Yesterday, I listened to someone trying to decide between opportunities after finishing college. In describing one opportunity, she said something along the lines of “If I don’t stay around to do that, I’m worried it won’t get done.”
In my mind, that took me back to a time shortly after I had finished college. It was the most frantic period of my life. I was working around 70 hours a week between a formal job and various commitments I had accumulated. I reached a point where I got an infection in my mouth that the doctor said was stress related. I ended up taking a retreat to evaluate all the different commitments I had made. My aunt suggested I listen to a message during my retreat. I don’t remember now who the speaker was, but the message was about overcommitted people and what often drives their motivations.

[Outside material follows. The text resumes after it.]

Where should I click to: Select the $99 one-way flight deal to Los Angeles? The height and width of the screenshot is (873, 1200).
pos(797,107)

As I listened to the message, I knew I was over-committed, but all along I thought I was just trying to be responsible. In fact, the book StrengthsFinder 2.0 indicates that one of my strengths is responsibility. Here’s how that book describes this trait:
Your responsibility theme forces you to take psychological ownership for anything you commit to, and whether large or small, you feel emotionally bound to follow it to completion. Your good name depends on it. If for some reason you cannot deliver, you automatically start to look for ways to make it up to the other person. Apologies are not enough. Excuses and rationalizations are totally unacceptable. You will not quite be able to live with yourself until you have made restitution. This conscientiousness, this near obsession for doing things right, and your impeccable ethics, combine to create your reputation: utterly dependable.
Obviously, responsibility is a valuable trait to have, but it seemed to be pushing me into commitments that were hard to extricate myself from. I wish I had known at the time about how Tom Rath finishes the description of “Responsibility” in the StrengthsFinder 2.0 book:
When people come to you for help — and they soon will — you must be selective. Your willingness to volunteer may sometimes lead you to take on more than you should.

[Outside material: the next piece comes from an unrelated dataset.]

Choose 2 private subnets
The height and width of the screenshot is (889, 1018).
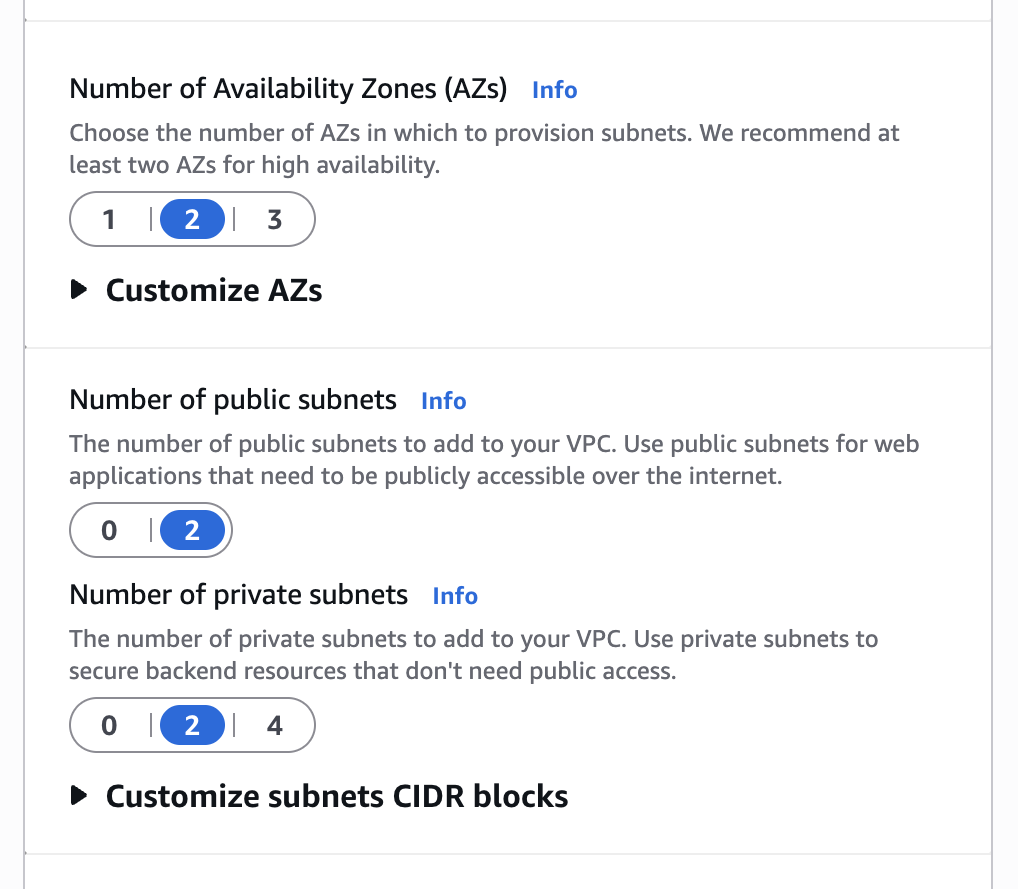click(x=192, y=725)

But there I was with all these commitments I had made and all I could think about was: if I don’t do these things, they won’t get done. The more I thought about it though, I realized that what I had perceived as noble responsibility was actually a bundle of pride, fear and a desire for approval that ended up compromising the quality of what I could contribute to those commitments.

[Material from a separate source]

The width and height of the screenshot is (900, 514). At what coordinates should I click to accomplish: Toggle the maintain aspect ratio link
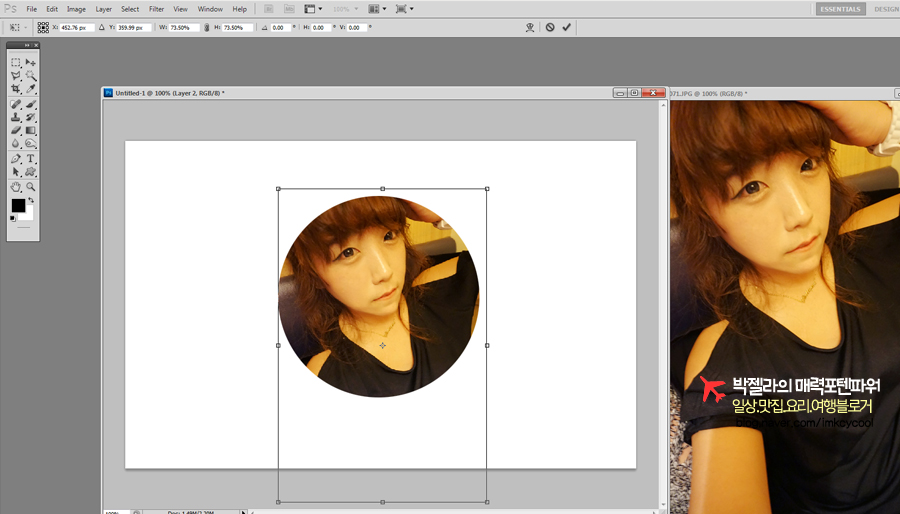pos(207,27)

A short time later, I resigned from my job and got out of nearly all my commitments (and then took off for graduate school). I still kind of wondered how things I was doing were going to get done without me around.I thought that again when my boss told me it would be almost impossible to replace me. But it wasn’t long before someone else was sitting at my desk with their name where mine used to be. And other people stepped up in all the other commitments I had. They didn’t do things the way I would have done then, but things got done without me.
And that was exactly the lesson I needed so that I could learn to make (and keep) commitments from a more healthy position.